Given entries below:
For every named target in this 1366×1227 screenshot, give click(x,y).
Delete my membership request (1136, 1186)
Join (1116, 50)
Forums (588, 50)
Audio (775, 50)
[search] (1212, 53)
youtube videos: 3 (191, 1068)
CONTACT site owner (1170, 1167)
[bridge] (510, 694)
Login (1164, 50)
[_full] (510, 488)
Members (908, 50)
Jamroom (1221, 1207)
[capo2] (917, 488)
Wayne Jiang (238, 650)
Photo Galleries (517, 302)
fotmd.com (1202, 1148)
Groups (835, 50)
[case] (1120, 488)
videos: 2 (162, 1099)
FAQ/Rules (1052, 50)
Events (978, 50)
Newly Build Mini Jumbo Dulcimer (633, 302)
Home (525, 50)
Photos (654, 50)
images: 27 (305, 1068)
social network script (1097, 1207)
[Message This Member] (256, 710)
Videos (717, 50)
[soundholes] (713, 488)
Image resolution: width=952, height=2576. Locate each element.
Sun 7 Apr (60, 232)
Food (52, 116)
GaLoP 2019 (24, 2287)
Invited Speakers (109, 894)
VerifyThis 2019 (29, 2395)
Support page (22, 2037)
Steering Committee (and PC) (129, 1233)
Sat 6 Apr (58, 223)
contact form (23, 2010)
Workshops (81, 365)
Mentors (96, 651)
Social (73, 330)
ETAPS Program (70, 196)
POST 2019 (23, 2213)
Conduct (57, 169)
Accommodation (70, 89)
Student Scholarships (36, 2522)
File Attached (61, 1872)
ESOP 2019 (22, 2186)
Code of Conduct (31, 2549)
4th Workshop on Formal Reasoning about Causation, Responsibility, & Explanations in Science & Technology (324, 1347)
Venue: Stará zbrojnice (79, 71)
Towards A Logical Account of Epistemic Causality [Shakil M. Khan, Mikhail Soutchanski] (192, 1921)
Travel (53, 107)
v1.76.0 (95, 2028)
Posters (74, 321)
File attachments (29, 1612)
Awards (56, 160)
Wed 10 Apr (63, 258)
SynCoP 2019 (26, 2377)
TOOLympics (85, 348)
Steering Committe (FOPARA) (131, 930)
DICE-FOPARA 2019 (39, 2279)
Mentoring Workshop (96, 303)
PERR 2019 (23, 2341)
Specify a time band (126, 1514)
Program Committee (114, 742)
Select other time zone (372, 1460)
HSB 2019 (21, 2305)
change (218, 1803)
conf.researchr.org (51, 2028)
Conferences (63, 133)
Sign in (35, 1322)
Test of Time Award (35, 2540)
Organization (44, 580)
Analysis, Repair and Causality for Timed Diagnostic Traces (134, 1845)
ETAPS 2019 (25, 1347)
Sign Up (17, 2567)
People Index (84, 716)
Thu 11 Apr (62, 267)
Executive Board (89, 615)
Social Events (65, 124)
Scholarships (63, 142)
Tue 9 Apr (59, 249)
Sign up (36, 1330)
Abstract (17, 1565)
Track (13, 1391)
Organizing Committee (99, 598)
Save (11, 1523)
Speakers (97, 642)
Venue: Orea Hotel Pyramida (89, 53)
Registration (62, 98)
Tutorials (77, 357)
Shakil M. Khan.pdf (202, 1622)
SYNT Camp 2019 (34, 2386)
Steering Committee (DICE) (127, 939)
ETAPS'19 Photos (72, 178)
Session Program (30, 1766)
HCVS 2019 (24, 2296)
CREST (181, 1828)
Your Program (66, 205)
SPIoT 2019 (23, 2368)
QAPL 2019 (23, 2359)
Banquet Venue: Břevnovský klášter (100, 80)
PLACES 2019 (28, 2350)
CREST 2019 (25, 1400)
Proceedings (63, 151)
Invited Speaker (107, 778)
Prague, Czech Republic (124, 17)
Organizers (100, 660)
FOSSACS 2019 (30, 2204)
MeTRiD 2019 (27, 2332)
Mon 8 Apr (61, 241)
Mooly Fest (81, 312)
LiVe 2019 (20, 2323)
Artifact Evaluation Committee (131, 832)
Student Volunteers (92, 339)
End of Given entries.
=== Exercise details ===
The data must be given again in full, exactly as written.

=== Result of this task ===
For every named target in this 1366×1227 screenshot, give click(x,y).
Delete my membership request (1136, 1186)
Join (1116, 50)
Forums (588, 50)
Audio (775, 50)
[search] (1212, 53)
youtube videos: 3 (191, 1068)
CONTACT site owner (1170, 1167)
[bridge] (510, 694)
Login (1164, 50)
[_full] (510, 488)
Members (908, 50)
Jamroom (1221, 1207)
[capo2] (917, 488)
Wayne Jiang (238, 650)
Photo Galleries (517, 302)
fotmd.com (1202, 1148)
Groups (835, 50)
[case] (1120, 488)
videos: 2 (162, 1099)
FAQ/Rules (1052, 50)
Events (978, 50)
Newly Build Mini Jumbo Dulcimer (633, 302)
Home (525, 50)
Photos (654, 50)
images: 27 (305, 1068)
social network script (1097, 1207)
[Message This Member] (256, 710)
Videos (717, 50)
[soundholes] (713, 488)
Image resolution: width=952, height=2576. Locate each element.
Sun 7 Apr (60, 232)
Food (52, 116)
GaLoP 2019 (24, 2287)
Invited Speakers (109, 894)
VerifyThis 2019 (29, 2395)
Support page (22, 2037)
Steering Committee (and PC) (129, 1233)
Sat 6 Apr (58, 223)
contact form (23, 2010)
Workshops (81, 365)
Mentors (96, 651)
Social (73, 330)
ETAPS Program (70, 196)
POST 2019 (23, 2213)
Conduct (57, 169)
Accommodation (70, 89)
Student Scholarships (36, 2522)
File Attached (61, 1872)
ESOP 2019 (22, 2186)
Code of Conduct (31, 2549)
4th Workshop on Formal Reasoning about Causation, Responsibility, & Explanations in Science & Technology (324, 1347)
Venue: Stará zbrojnice (79, 71)
Towards A Logical Account of Epistemic Causality [Shakil M. Khan, Mikhail Soutchanski] (192, 1921)
Travel (53, 107)
v1.76.0 (95, 2028)
Posters (74, 321)
File attachments (29, 1612)
Awards (56, 160)
Wed 10 Apr (63, 258)
SynCoP 2019 (26, 2377)
TOOLympics (85, 348)
Steering Committe (FOPARA) (131, 930)
DICE-FOPARA 2019 (39, 2279)
Mentoring Workshop (96, 303)
PERR 2019 (23, 2341)
Specify a time band (126, 1514)
Program Committee (114, 742)
Select other time zone (372, 1460)
HSB 2019 (21, 2305)
change (218, 1803)
conf.researchr.org (51, 2028)
Conferences (63, 133)
Sign in (35, 1322)
Test of Time Award (35, 2540)
Organization (44, 580)
Analysis, Repair and Causality for Timed Diagnostic Traces (134, 1845)
ETAPS 2019 (25, 1347)
Sign Up (17, 2567)
People Index (84, 716)
Thu 11 Apr (62, 267)
Executive Board (89, 615)
Social Events (65, 124)
Scholarships (63, 142)
Tue 9 Apr (59, 249)
Sign up (36, 1330)
Abstract (17, 1565)
Track (13, 1391)
Organizing Committee (99, 598)
Save (11, 1523)
Speakers (97, 642)
Venue: Orea Hotel Pyramida (89, 53)
Registration (62, 98)
Tutorials (77, 357)
Shakil M. Khan.pdf (202, 1622)
SYNT Camp 2019 (34, 2386)
Steering Committee (DICE) (127, 939)
ETAPS'19 Photos (72, 178)
Session Program (30, 1766)
HCVS 2019 (24, 2296)
CREST (181, 1828)
Your Program (66, 205)
SPIoT 2019 (23, 2368)
QAPL 2019 (23, 2359)
Banquet Venue: Břevnovský klášter (100, 80)
PLACES 2019 (28, 2350)
CREST 2019 (25, 1400)
Proceedings (63, 151)
Invited Speaker (107, 778)
Prague, Czech Republic (124, 17)
Organizers (100, 660)
FOSSACS 2019 (30, 2204)
MeTRiD 2019 (27, 2332)
Mon 8 Apr (61, 241)
Mooly Fest (81, 312)
LiVe 2019 (20, 2323)
Artifact Evaluation Committee (131, 832)
Student Volunteers (92, 339)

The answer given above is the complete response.